Pixel coordinate grounding data

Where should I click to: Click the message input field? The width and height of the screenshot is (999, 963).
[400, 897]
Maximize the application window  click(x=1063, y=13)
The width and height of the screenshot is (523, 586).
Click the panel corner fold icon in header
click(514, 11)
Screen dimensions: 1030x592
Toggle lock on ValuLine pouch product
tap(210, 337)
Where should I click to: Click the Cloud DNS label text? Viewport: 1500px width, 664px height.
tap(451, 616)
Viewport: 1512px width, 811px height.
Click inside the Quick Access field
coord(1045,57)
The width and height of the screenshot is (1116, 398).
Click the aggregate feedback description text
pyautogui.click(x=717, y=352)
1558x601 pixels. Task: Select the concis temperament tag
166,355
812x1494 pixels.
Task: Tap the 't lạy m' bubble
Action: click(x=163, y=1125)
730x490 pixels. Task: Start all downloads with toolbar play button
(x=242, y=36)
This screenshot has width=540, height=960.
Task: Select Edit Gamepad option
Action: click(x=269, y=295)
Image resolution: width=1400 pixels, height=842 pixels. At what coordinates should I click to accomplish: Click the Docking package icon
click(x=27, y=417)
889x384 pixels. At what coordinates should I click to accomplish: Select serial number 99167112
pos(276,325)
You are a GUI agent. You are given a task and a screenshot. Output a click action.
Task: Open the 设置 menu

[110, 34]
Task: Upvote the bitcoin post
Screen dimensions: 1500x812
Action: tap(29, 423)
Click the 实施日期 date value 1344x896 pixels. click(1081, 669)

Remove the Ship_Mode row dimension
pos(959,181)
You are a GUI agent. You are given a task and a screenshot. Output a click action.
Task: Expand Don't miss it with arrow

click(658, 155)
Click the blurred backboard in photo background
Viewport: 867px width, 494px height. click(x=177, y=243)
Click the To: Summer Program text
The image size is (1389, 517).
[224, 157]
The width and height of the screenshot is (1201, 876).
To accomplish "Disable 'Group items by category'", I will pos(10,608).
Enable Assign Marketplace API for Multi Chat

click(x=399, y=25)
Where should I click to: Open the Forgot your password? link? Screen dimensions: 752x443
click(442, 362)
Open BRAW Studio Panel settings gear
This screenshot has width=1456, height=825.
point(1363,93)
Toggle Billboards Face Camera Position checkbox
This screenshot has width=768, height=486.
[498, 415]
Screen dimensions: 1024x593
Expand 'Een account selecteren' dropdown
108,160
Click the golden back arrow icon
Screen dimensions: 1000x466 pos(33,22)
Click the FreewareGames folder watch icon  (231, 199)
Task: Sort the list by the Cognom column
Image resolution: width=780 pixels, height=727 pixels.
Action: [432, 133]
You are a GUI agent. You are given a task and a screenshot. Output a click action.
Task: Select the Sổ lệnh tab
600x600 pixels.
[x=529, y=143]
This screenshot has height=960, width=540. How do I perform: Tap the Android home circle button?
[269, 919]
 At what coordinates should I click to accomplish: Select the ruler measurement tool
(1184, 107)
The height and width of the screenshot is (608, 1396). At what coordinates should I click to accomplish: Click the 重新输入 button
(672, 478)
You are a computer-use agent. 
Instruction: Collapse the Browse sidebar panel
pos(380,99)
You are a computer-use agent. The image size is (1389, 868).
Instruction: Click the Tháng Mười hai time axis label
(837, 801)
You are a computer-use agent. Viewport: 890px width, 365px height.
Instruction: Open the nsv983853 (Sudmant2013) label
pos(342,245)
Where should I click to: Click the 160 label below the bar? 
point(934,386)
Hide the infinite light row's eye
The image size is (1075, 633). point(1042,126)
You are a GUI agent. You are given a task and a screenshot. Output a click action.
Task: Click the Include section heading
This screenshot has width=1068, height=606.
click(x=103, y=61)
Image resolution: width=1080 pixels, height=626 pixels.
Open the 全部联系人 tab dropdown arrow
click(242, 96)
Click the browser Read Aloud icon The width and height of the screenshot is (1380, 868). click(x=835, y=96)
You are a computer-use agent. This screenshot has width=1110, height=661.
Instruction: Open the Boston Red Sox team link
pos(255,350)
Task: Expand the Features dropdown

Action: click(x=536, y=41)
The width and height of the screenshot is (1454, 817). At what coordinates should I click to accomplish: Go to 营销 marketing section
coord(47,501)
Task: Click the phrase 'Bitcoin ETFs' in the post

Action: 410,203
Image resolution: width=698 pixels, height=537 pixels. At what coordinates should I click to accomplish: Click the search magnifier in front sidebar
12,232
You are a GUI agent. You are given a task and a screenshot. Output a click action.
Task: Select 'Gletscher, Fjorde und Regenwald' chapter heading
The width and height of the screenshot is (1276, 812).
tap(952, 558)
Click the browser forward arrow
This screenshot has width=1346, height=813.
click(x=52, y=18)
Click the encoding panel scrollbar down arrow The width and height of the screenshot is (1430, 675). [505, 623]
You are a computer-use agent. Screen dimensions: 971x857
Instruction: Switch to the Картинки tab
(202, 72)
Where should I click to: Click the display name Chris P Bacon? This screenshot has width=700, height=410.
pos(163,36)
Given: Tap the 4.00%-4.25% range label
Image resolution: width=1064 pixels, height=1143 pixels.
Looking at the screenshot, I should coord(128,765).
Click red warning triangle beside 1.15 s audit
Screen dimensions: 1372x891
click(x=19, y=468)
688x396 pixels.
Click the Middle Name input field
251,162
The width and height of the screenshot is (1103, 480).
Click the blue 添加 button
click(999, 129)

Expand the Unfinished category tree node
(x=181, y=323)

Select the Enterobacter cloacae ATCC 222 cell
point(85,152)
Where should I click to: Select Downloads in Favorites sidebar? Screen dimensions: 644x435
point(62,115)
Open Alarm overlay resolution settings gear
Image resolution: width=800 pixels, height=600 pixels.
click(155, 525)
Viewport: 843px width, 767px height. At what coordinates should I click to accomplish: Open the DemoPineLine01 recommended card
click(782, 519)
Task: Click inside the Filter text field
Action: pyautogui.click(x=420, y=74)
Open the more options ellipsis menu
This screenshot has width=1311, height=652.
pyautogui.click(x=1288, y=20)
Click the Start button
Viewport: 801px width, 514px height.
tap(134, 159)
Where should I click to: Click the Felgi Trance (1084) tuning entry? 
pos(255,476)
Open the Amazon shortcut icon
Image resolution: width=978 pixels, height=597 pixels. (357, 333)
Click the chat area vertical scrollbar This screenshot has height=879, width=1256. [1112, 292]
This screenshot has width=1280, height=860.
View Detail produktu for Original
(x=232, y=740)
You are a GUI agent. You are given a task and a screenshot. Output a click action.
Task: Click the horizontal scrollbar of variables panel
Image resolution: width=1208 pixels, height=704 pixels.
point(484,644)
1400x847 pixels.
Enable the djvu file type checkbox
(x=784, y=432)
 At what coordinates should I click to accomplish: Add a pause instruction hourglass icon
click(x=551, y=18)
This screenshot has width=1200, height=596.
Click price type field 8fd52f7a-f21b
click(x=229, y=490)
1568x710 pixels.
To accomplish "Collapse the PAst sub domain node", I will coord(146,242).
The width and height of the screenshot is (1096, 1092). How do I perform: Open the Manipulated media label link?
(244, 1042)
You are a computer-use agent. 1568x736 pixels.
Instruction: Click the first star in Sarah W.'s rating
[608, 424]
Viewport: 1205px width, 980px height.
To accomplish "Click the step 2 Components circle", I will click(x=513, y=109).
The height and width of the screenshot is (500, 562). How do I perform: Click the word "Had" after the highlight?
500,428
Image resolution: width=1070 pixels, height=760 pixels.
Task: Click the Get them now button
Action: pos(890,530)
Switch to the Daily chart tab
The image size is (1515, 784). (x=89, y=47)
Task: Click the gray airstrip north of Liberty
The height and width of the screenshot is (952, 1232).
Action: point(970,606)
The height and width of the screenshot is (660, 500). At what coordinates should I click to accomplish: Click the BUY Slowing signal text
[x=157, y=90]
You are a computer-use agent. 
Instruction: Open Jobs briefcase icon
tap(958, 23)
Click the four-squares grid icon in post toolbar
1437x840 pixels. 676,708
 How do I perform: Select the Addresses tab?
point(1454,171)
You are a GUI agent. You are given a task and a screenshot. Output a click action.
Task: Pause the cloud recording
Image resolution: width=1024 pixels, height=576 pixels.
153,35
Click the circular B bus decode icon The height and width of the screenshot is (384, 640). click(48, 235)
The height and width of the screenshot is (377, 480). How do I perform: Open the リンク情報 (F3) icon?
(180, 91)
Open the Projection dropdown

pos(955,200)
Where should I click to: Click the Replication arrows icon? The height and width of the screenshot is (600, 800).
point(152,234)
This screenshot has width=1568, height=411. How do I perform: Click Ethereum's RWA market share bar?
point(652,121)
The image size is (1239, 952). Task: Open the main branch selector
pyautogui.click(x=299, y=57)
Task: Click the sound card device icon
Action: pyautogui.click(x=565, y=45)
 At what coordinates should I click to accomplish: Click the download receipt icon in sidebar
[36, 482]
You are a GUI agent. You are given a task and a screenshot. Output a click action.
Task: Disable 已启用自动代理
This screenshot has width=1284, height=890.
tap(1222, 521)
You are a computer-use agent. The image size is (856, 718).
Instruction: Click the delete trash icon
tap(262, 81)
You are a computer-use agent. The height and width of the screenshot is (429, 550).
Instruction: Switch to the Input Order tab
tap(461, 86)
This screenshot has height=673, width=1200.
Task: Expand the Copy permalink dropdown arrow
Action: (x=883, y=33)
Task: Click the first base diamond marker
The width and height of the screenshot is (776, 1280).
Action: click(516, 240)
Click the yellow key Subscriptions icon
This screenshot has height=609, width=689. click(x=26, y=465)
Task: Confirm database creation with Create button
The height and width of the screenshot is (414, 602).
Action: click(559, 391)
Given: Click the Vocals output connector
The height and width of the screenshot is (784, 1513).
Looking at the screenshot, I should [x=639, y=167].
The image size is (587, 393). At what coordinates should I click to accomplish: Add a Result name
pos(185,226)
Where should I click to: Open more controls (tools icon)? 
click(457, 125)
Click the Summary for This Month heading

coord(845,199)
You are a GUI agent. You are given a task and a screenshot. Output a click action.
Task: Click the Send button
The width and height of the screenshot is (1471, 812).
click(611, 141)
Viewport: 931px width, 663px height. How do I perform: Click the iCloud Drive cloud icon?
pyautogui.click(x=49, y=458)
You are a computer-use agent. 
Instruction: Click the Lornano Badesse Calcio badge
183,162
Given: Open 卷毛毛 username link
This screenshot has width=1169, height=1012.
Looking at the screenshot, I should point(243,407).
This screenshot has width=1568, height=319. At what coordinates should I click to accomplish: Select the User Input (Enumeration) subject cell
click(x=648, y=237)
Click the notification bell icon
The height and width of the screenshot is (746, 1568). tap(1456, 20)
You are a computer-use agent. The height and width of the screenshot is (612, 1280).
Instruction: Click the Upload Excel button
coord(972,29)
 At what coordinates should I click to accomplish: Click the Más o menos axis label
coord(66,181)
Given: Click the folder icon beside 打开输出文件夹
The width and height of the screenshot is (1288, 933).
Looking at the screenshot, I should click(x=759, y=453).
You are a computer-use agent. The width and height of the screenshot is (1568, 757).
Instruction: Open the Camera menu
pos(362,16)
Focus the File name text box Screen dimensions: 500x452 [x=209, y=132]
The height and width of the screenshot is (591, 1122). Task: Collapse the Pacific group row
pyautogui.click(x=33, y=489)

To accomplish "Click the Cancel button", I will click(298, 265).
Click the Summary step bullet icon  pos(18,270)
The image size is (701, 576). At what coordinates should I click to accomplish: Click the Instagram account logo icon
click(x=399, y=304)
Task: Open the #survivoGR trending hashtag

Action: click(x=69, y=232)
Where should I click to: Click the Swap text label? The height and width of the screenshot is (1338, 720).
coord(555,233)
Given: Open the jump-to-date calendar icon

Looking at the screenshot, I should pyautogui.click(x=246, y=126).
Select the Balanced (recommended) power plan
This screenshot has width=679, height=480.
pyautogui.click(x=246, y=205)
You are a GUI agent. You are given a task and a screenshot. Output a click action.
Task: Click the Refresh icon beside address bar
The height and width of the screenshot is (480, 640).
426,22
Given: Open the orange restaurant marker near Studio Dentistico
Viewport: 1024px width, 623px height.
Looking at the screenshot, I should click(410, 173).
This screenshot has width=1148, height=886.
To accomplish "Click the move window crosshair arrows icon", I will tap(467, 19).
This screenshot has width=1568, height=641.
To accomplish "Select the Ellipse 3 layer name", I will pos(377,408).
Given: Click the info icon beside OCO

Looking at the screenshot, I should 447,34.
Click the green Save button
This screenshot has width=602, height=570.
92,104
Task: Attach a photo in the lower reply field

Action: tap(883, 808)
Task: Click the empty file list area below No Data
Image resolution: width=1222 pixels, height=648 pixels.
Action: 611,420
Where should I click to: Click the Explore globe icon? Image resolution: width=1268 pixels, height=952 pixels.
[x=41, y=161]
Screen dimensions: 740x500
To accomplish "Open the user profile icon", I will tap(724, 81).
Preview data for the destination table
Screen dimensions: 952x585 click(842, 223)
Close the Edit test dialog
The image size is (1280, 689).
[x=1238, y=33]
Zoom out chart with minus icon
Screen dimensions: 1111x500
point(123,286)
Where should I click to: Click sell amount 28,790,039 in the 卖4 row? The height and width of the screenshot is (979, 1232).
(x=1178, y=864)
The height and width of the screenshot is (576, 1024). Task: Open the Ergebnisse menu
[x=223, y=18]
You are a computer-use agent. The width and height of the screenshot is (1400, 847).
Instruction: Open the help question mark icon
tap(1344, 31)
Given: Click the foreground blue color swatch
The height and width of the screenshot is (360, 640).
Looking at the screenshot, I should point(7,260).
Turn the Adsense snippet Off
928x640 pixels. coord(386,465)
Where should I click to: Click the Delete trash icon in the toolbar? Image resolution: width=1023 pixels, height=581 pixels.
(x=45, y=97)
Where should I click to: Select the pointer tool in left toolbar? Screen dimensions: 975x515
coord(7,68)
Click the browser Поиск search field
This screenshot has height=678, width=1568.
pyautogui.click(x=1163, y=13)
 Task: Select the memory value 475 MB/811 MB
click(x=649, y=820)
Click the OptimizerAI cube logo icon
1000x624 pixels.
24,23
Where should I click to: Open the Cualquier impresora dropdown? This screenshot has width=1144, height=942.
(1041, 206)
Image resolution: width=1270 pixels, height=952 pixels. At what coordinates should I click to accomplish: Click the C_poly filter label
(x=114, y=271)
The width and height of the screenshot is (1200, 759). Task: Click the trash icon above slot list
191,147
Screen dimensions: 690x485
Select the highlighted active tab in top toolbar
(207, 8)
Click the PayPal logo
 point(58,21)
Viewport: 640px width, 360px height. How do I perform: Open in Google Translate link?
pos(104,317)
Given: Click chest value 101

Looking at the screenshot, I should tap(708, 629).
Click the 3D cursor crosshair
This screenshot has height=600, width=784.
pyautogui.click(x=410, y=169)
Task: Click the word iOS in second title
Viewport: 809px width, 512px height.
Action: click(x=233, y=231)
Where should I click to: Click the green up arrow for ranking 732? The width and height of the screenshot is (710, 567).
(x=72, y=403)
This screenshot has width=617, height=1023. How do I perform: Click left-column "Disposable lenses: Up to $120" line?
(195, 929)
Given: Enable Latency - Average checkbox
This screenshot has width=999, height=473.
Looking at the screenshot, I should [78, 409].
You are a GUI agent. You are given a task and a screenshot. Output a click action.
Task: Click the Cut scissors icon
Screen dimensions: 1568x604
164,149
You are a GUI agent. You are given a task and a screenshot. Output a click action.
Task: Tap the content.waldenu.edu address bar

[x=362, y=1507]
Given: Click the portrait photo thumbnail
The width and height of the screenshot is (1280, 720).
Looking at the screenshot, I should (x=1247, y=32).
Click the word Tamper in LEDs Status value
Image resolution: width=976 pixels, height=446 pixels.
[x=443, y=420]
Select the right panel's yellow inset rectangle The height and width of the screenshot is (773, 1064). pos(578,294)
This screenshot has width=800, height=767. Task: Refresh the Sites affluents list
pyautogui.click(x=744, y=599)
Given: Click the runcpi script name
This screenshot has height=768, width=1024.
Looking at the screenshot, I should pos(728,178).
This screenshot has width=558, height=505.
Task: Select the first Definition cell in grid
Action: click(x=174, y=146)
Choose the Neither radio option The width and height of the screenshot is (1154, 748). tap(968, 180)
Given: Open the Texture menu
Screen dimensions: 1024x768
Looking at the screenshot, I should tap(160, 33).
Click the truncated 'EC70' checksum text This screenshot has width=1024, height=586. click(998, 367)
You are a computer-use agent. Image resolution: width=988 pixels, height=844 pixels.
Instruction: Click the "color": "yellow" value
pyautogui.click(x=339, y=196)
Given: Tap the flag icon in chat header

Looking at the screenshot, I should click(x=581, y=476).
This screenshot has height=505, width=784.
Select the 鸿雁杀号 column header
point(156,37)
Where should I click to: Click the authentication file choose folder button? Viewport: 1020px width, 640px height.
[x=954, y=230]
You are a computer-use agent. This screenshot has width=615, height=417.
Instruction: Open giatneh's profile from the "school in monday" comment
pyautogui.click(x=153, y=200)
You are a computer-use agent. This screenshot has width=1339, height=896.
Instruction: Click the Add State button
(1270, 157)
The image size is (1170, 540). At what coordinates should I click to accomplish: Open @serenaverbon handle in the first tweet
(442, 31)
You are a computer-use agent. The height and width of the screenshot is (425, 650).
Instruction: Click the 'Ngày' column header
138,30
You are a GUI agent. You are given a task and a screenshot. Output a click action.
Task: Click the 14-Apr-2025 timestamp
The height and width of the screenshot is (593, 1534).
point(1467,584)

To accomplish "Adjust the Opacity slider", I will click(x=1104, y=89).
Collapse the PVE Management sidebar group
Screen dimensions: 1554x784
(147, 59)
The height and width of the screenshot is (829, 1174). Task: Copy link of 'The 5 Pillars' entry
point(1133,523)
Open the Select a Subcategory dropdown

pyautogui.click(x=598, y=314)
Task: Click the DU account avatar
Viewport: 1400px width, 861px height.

#### Required work:
Where a line of the records has the string "step", copy that line.

#### Your response:
To accomplish "Click the step 2 Components circle", I will click(x=513, y=109).
Click the Summary step bullet icon  pos(18,270)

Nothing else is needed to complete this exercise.